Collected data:
--------------------------------

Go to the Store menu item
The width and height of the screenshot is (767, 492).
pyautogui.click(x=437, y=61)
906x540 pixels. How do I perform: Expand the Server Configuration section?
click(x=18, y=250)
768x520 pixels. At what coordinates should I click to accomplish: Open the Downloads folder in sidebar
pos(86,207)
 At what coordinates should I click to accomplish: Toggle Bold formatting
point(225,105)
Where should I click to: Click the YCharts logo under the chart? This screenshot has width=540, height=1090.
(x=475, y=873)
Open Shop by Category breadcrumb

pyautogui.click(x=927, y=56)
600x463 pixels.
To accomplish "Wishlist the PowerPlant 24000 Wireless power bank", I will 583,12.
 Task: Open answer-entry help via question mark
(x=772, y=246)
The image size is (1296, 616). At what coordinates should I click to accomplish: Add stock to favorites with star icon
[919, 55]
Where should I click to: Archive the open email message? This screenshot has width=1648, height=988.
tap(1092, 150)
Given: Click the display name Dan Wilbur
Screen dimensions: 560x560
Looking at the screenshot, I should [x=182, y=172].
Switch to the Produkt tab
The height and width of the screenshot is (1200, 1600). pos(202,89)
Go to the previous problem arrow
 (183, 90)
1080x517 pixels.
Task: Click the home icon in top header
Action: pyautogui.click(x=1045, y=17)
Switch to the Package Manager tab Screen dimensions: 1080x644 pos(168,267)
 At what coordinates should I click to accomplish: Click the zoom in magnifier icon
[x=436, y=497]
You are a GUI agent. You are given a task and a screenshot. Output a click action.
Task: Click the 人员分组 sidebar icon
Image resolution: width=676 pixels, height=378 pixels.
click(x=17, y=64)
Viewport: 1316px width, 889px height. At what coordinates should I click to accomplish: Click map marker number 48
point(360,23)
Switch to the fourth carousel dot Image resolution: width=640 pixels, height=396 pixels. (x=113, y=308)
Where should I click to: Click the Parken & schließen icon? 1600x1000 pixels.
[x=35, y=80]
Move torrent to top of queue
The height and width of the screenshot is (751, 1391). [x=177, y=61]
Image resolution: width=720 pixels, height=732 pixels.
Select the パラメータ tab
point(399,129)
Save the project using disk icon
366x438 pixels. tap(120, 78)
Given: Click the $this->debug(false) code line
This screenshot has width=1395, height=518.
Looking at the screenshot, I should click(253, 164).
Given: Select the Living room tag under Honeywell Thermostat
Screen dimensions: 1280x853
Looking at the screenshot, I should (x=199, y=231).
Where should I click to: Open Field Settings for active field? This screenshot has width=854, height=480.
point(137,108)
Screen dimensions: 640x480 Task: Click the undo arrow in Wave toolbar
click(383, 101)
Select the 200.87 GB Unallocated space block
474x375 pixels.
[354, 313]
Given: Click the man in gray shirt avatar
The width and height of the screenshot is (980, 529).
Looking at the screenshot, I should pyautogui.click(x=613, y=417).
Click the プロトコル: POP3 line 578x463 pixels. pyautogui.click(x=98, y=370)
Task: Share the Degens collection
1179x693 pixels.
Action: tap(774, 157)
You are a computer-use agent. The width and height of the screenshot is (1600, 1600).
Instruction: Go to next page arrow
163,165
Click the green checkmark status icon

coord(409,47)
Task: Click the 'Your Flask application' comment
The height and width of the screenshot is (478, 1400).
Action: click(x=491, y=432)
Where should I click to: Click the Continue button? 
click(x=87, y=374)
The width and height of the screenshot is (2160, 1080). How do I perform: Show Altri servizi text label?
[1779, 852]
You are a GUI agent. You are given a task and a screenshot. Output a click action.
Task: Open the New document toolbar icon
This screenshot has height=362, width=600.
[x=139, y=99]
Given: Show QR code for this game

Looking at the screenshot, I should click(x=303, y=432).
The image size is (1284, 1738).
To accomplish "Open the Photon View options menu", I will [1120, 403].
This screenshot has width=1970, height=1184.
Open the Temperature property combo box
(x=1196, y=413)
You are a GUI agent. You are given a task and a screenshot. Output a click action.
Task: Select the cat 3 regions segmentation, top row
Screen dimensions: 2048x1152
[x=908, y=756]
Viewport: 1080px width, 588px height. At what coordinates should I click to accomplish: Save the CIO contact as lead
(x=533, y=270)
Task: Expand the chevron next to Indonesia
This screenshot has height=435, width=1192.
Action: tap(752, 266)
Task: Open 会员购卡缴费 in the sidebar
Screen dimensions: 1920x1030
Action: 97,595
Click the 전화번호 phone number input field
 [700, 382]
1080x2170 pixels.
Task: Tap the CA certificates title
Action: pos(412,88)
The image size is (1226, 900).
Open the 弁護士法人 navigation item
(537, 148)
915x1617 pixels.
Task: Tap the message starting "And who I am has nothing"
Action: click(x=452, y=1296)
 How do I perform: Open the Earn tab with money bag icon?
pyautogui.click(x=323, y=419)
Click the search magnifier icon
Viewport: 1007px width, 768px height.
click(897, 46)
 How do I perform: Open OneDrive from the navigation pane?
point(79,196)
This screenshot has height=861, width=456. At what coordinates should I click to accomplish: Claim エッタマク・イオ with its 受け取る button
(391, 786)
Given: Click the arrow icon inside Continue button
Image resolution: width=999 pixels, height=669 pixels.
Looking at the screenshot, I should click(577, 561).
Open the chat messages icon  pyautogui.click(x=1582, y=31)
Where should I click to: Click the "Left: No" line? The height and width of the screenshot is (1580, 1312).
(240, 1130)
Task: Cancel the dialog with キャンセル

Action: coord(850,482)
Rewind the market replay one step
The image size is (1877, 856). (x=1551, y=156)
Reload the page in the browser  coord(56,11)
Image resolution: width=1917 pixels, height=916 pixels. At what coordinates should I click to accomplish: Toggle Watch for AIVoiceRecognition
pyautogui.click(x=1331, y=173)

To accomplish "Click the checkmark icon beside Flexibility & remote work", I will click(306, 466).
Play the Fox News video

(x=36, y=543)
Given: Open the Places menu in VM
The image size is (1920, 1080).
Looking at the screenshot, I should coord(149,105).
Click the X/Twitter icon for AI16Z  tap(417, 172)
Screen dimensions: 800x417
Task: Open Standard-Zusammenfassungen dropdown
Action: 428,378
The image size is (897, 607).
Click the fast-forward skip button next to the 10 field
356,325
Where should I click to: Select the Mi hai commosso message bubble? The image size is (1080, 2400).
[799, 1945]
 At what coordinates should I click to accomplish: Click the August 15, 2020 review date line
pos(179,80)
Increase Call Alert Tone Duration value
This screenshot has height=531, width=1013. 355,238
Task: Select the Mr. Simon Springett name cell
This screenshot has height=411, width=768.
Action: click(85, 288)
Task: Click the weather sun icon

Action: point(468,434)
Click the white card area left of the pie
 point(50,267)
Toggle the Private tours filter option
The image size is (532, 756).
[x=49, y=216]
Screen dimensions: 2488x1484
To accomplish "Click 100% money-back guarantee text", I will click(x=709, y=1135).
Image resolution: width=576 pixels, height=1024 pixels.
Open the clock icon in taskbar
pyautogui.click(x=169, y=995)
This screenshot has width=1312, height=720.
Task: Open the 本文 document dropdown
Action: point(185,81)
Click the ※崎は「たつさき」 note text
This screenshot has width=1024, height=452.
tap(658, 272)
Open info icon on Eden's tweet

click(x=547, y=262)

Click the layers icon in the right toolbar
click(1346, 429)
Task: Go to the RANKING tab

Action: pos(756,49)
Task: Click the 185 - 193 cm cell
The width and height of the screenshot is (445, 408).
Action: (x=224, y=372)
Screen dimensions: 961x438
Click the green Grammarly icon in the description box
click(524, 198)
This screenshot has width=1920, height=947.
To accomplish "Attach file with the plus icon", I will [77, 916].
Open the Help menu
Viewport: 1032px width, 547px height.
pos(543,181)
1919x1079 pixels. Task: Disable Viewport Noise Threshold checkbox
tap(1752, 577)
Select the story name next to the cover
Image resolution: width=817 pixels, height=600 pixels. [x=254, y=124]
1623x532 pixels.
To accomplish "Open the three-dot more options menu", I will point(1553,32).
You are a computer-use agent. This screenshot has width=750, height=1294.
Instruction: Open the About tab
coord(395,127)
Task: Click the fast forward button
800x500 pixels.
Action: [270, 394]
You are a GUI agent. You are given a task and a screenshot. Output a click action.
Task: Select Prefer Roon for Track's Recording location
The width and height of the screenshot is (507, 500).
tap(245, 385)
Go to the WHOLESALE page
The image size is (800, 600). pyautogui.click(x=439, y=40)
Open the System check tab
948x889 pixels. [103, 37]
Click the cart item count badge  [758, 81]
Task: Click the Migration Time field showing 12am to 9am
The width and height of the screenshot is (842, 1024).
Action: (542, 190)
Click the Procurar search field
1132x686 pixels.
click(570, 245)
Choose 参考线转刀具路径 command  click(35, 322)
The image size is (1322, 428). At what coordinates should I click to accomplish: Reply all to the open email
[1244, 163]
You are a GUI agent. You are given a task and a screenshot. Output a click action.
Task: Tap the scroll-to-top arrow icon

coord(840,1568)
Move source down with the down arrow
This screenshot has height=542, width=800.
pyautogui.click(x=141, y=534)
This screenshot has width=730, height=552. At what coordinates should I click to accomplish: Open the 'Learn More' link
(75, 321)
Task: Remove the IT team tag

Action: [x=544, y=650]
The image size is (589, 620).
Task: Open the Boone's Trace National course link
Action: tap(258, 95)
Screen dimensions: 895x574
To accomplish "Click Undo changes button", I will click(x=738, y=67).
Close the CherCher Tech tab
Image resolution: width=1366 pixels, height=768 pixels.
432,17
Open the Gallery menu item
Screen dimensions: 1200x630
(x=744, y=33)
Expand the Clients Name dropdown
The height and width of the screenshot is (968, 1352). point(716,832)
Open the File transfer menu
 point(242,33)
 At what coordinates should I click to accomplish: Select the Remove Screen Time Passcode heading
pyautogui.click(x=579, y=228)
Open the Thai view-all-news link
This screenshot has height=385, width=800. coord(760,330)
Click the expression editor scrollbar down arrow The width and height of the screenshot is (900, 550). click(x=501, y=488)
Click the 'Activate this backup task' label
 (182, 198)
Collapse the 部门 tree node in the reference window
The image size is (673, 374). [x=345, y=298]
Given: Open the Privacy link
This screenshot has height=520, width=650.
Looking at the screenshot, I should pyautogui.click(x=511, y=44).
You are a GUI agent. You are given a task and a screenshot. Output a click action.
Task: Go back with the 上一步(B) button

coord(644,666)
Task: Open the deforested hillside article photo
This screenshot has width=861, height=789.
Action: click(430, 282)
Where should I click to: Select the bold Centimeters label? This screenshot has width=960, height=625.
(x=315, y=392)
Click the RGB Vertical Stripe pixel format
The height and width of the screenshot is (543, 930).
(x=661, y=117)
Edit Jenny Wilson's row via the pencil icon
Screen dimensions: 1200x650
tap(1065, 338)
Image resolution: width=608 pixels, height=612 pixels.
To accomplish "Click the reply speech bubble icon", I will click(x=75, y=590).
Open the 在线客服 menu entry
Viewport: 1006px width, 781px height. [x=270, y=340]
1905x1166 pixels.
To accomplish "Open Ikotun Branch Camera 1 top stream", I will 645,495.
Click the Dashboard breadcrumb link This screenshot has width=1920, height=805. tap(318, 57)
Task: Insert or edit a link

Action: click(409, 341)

--------------------------------

*EXERCISE OBJECTIVE:*
Give back, unchanged, the line that holds "Open the 在线客服 menu entry" along with all lines after it through the last line above.

*SOLUTION:*
Open the 在线客服 menu entry
Viewport: 1006px width, 781px height. [x=270, y=340]
1905x1166 pixels.
To accomplish "Open Ikotun Branch Camera 1 top stream", I will 645,495.
Click the Dashboard breadcrumb link This screenshot has width=1920, height=805. tap(318, 57)
Task: Insert or edit a link

Action: click(409, 341)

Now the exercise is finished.